What Is Lamb Shank And How Do You Cook It?
Lamb shank is one of the most flavorful parts of the lamb and comes from the shin, which are the foresaddle and hindsaddle, according to The Spruce Eats. This tough cut of meat can become fall off the bone tender when prepared right and goes well with strong flavors.
When making a run to the grocery store, most people pick up beef over lamb. People eat 54 pounds of beef per person per year, and lamb only comes in at half a pound per person, says Food 52. Lamb can tend to be a bit pricier than beef and not be as easy to cook, which explains the staggering difference in pounds eaten.
While there isn't much to be found when it comes to where this tender piece of meat really originates from, The Washington Post says most recipes come from those who raise sheep for wool. But the Middle East and India have yummy recipes for this piece of meat, too.
What exactly is lamb shank?
There are 10 different places to get meat from on a lamb. The neck, forequarter, shank, rack, short loin, tenderloin, ribs, chump, leg, and the second shank (via True Aussie Beef & Lamb). There are many more cuts besides the lamb shank, but the shank happens to be one of the most inexpensive pieces.
The shank is a pretty tough piece full of a lot of tendons, collagen, and connective tissue, which is why most of the ways people cook them are simmered in a liquid over a low heat. The shank comes with a ton of meat wrapped around a bone, which only enhances the flavor.
As you now know, there are two different shanks on a lamb. The foreshank is the front and is smaller and the back leg is meatier, but both can give a good cut of lamb shank, says The Spruce Eats. Don't get fooled by the tough and tendon filled description because this piece of meat becomes fork tender within hours.
How do you cook it?
You can actually braise on the stove, bake, slow cook, or Instant Pot lamb shanks, says Cafe Delites. Because they taste best after hours of slow cooking, it is easy to do so in multiple ways. But it seems like slow braising is the star of all cooking methods.
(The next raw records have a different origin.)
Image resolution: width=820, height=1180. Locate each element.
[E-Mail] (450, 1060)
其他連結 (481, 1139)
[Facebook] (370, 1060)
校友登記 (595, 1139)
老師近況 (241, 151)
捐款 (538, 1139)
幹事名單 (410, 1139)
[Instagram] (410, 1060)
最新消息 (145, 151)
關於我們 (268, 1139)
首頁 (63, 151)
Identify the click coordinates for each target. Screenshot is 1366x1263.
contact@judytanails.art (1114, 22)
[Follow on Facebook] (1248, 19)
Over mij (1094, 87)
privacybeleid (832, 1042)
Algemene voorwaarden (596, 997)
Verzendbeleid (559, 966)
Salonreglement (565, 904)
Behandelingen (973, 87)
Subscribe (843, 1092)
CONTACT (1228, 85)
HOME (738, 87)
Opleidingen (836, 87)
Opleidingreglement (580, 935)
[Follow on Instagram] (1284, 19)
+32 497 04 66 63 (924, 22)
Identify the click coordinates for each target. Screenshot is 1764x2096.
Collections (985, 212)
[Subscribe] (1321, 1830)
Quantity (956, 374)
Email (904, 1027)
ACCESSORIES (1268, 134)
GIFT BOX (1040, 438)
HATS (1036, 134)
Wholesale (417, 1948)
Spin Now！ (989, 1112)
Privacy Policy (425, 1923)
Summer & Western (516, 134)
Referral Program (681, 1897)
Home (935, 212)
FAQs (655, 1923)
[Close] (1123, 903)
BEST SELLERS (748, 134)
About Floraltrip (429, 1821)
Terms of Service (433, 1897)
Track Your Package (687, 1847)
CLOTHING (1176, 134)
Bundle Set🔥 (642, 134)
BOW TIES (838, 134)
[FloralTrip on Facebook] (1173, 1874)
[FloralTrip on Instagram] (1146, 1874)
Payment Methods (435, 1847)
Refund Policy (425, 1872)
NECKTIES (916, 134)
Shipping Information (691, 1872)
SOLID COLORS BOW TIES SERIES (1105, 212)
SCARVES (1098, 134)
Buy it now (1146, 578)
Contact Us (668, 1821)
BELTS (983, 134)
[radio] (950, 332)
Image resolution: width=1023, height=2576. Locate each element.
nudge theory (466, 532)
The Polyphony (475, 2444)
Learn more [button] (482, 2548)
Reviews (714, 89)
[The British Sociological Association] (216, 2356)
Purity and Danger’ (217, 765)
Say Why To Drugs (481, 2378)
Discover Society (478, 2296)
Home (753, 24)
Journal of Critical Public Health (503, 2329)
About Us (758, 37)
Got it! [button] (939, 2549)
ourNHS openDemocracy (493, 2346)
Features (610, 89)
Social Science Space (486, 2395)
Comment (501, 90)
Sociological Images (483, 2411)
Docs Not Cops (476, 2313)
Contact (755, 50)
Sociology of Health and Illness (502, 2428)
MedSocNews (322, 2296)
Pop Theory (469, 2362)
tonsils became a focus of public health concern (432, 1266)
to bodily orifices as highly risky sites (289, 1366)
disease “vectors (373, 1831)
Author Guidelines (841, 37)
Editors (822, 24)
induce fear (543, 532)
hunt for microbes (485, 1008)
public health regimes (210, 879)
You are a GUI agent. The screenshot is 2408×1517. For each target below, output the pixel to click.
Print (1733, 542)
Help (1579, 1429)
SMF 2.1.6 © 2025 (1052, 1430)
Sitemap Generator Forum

Cafe Delites adds that slow braising in a pot with garlic, onions, beef stock, herbs, and tomato sauce will bring you a delectable stew-like lamb shank seasoned up just right and ever so tender. Much like a pot roast, there is one step that must be done before cooking lamb shanks any way you want. Sear!
Whether in the oven or stove, first start by searing your lamb shanks to get them nice and brown on each side. Then in the same pot, add onions, garlic, carrots, and some seasoning. Once mixed up, you can move on to the next steps.
For a stew or stove top style, add flour to the veggie mix in the pot to thicken it up, then you'll throw in your liquids. This could be wine, stock, and tomato puree. Then you'll add the lamb shank back in, along with herbs like rosemary, parsley, and bay leaves. Simmer on low heat for a couple of hours or until fork tender (via Cafe Delites).
Funny enough, this is the exact same process as you would do for the oven. The only difference is, instead of leaving it on the stove for hours, you'll transfer the oven safe pot into the oven! Make sure it is set to 350 degrees and cook for two hours (via Delish).
Serve with rice, potatoes, or whatever your favorite side dish is!
Is it good for you?
Lamb, in general, is a pretty lean and nutrition-packed meat, according to Healthline. Just 3 ounces of lamb gives someone potassium, vitamin B-12, and 25 grams of protein. Much like other meat, it also provides a good source of selenium, iron, magnesium, and omega-3 fatty acids.
There is, however, a lot of fat in lamb, which is why it's best to not eat every day. Because many cuts on a lamb carry half of their calories from fat, choosing lean cuts is the best option.
Lamb shank is a pretty lean piece of meat and provides niacin and zinc (via Check Your Food). In about 3 ounces of cooked lamb shank, there are between 150 and 185 calories. Of course, you can trim away as much fat as you'd like. The more fat you remove, the lower in calories it'll be, but you may lose some flavor (via LiveStrong).